YOUR TASK:
Rewrite the stretch of the New Orleans gallery text from "The young girl" through "was a Vampire.", changing "window" to "doorway".

The young girl peered out of the window of Stone + Press onto the dark mud streets of early 18th century New Orleans. Claudia was like any other 10-year old girl anticipating a visit to the candle-lit antique doll store across the street. One difference – Claudia was a Vampire.
Anne Rice’s “Interview with a Vampire” was being filmed all around our French Quarter gallery. Electricity did not exist in that era so the gallery was compensated for keeping the lights off. This night, the crew was scheduled to film a scene with ten-year old Claudia being played by actress Kirsten Dunst. Director Neil Jordan commandeered our gallery as the “green room” for the young actress while the doll shop across the street was prepared for her scenes. Claudia was the first vampire to visit the gallery but, being in New Orleans, she probably wasn’t the last.
When talk is of vampires, graveyards come to mind and this early 20th century etching of an old New England burial site by William Woodward (1859-1939) seemed appropriate.
Born in Seekonk, Massachusetts in 1859, Woodward enrolled at the Rhode Island School of Design, graduating in 1883. He went on to complete additional study, first at the Massachusetts Normal Art School and then through correspondence with the Academie Julian in Paris.
William arrived in New Orleans in 1884, having accepted an appointment as professor of art and architecture at Tulane University, then in its first year of existence as a private institution. A year later his brother, Ellsworth Woodward, joined the Tulane faculty as a professor of drawing and painting. William played an important role in the development of Tulane as an educational institution. In 1886, he helped establish Sophie Newcomb College, a women’s college affiliated with Tulane. In 1894, he helped design both the layout of the campus and the appearance of its buildings when it moved to its present location.
Often called “the father of art in New Orleans,” William Woodward was a prolific painter, etcher, potter, architect and teacher. With his brother Ellsworth, William Woodward expounded the ideals of the Arts and Crafts movement and founded Tulane University’s school of art and helped establish its department of architecture.

EXCERPTED DATA:
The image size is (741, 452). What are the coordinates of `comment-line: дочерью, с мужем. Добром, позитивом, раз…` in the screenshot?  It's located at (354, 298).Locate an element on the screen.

---

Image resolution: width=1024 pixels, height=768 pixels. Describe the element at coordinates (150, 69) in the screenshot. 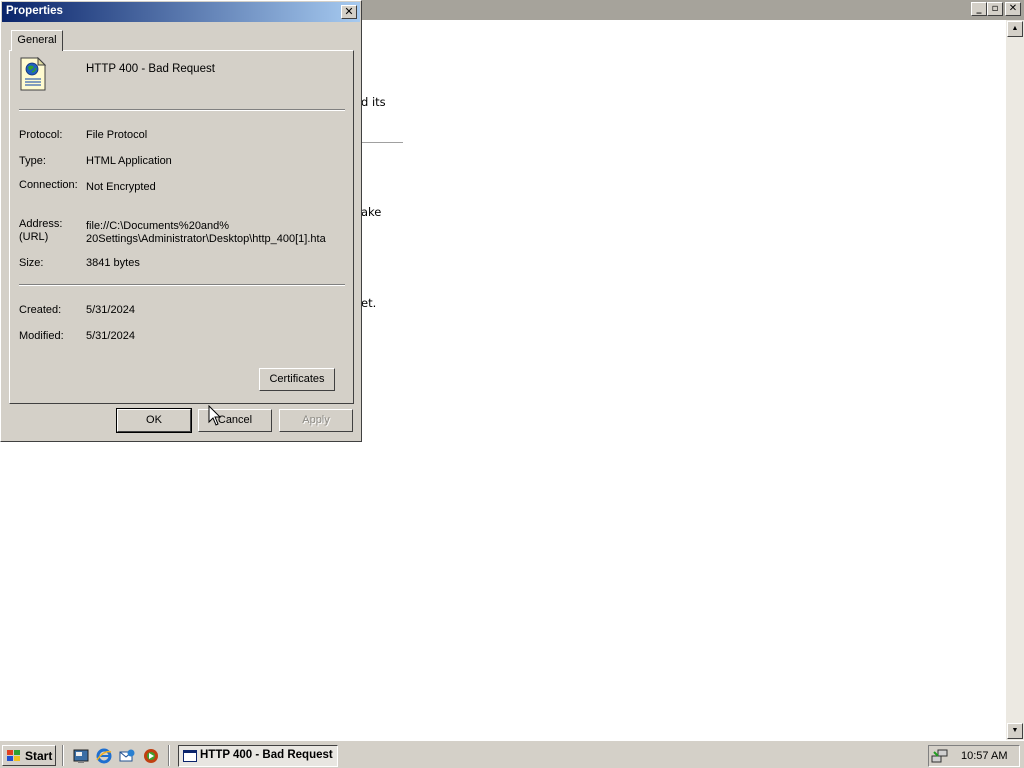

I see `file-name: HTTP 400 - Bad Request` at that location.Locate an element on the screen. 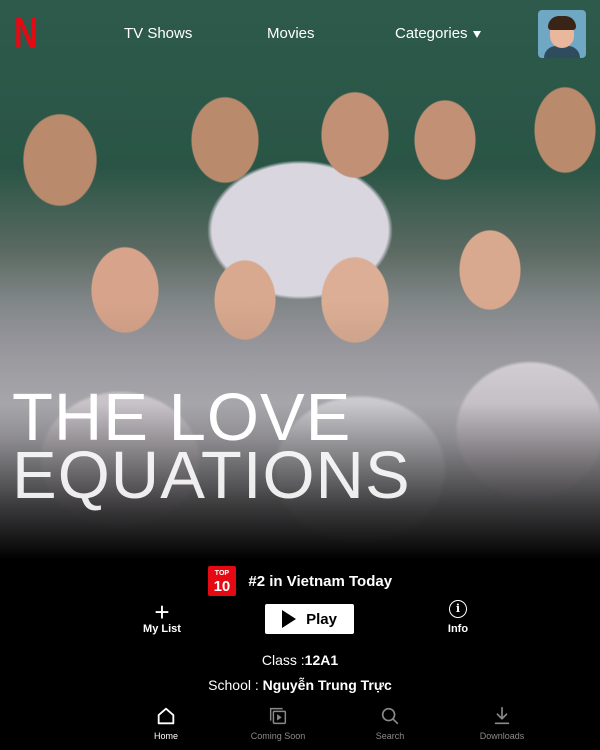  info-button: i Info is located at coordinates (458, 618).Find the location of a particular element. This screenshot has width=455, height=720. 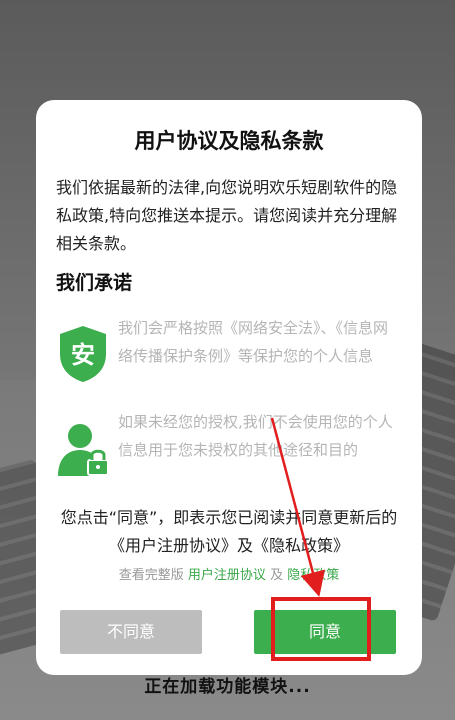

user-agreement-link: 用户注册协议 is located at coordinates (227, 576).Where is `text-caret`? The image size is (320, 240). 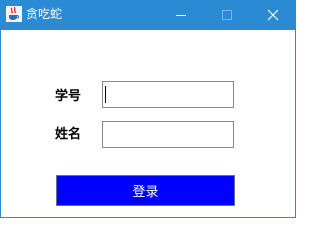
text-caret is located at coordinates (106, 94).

RESULT OF THIS TASK:
The young girl peered out of the doorway of Stone + Press onto the dark mud streets of early 18th century New Orleans. Claudia was like any other 10-year old girl anticipating a visit to the candle-lit antique doll store across the street. One difference – Claudia was a Vampire.